‘One You’ promote the importance of sleep, with sleep allowing you to relax, which improves mental and emotional wellbeing.
Sleep also gives you energy and boosts your immune system, helping your body recover from illnesses.
While you sleep your body builds and repairs itself by making new tissue. Sleep helps your brain to recover and revive itself, helping it to make sense of the day, storing your memories and creating new ideas.
Do you know how much sleep you should be having each night? Adults aged 18-65 need between 7-9 hours a night. Adults over 65 need between 7-9 hours a night (click image to view larger). If you do not have the recommended amount of sleep you may feel the effects which can effect your wellbeing and everyday life. Find tips, more images and support from the sleep council for those that struggle to get to sleep.
Want to learn more about dealing with sleeping problems from an expert? Dr Chris Williams explains what you can do to give yourself the best chance of a good night’s sleep in a podcast available on the NHS Choices website, click here to view.
Everyone’s experienced the fatigue, short temper and lack of focus that often follow a poor night’s sleep.
An occasional night without sleep makes you feel tired and irritable the next day, but it won’t harm your health.
After several sleepless nights, the mental effects become more serious. Your brain will fog, making it difficult to concentrate and make decisions. You’ll start to feel down, and may fall asleep during the day. Your risk of injury and accidents at home, work and on the road also increases.
If it continues, lack of sleep can affect your overall health and make you prone to serious medical conditions, such as obesity, heart disease, high blood pressure and diabetes (source: NHS Choices)
To find out more about the important function of sleep watch this informative TED talk by Russell Foster about sleep:
1. Sleep boosts immunity
If you seem to catch every cold and flu that’s going around, your bedtime could be to blame. Prolonged lack of sleep can disrupt your immune system, so you’re less able to fend off bugs.
2. Sleep can slim you
Sleeping less may mean you put on weight! Studies have shown that people who sleep less than seven hours a day tend to gain more weight and have a higher risk of becoming obese than those who get seven hours of slumber.
It’s believed to be because sleep-deprived people have reduced levels of leptin (the chemical that makes you feel full) and increased levels of ghrelin (the hunger-stimulating hormone).
3. Sleep boosts mental wellbeing
Given that a single sleepless night can make you irritable and moody the following day, it’s not surprising that chronic sleep debt may lead to long-term mood disorders like depression and anxiety.
When people with anxiety or depression were surveyed to calculate their sleeping habits, it turned out that most of them slept for less than six hours a night.
4. Sleep prevents diabetes
Studies have suggested that people who usually sleep less than five hours a night have an increased risk of having or developing diabetes.
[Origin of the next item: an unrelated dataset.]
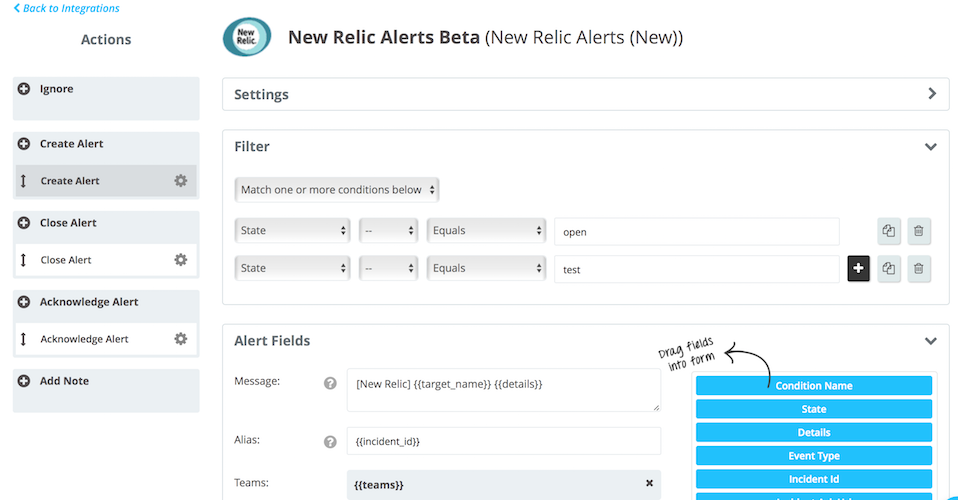Add a new Add Note action
The image size is (958, 500).
pyautogui.click(x=24, y=381)
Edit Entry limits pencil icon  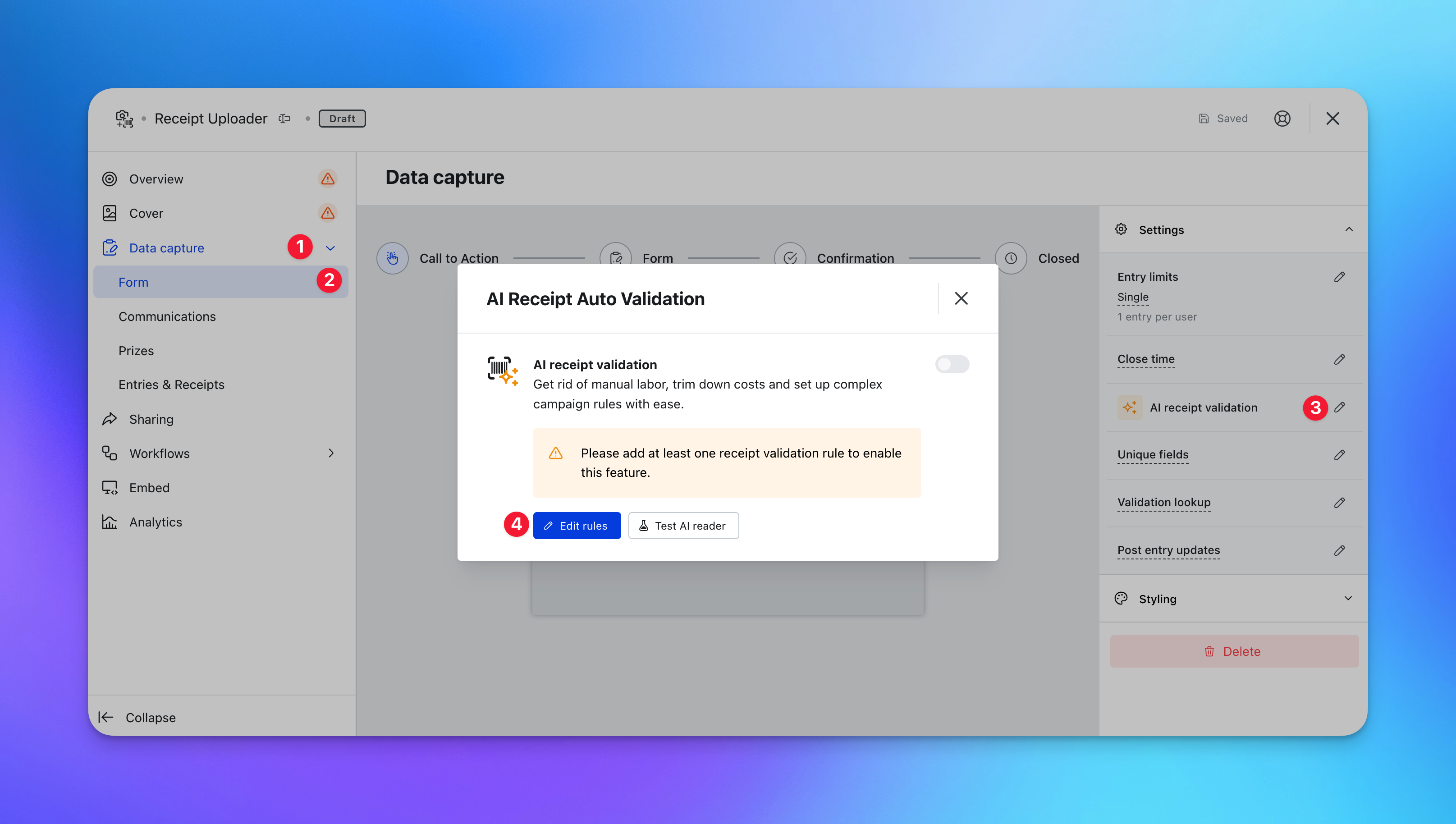[1339, 277]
It seems that missing out on deep sleep may lead to type 2 diabetes by changing the way the body processes glucose – the high-energy carbohydrate that cells use for fuel.
5. Sleep increases sex drive
Men and women who don’t get enough quality sleep have lower libidos and less of an interest in sex, research shows.
Men who suffer from sleep apnoea – a disorder in which breathing difficulties lead to interrupted sleep – also tend to have lower testosterone levels, which can lower libido.
6. Sleep wards off heart disease
Long-standing sleep deprivation seems to be associated with increased heart rate, an increase in blood pressure and higher levels of certain chemicals linked with inflammation, which may put extra strain on your heart.
7. Sleep increases fertility
Difficulty conceiving a baby has been claimed as one of the effects of sleep deprivation, in both men and women. Apparently, regular sleep disruptions can cause trouble conceiving by reducing the secretion of reproductive hormones.
Source: NHS Choices see more by clicking here.
Find tips, more images and support from the sleep council.
NHS Choices suggested to compensate for lost sleep by sleeping for longer when you can.
Try to add on an extra hour or two of sleep on a night before a day off of work is a good time to start. The way to do this is to go to bed when you’re tired, and allow your body to wake you in the morning (no alarm clocks allowed!).
Expect to sleep for upwards of 10 hours a night at first. After a while, the amount of time you sleep will gradually decrease to a normal level.
It is important to not rely on caffeine or energy drinks as a short-term pick-me-up. They may boost your energy and concentration temporarily, but can disrupt your sleep patterns even further in the long term.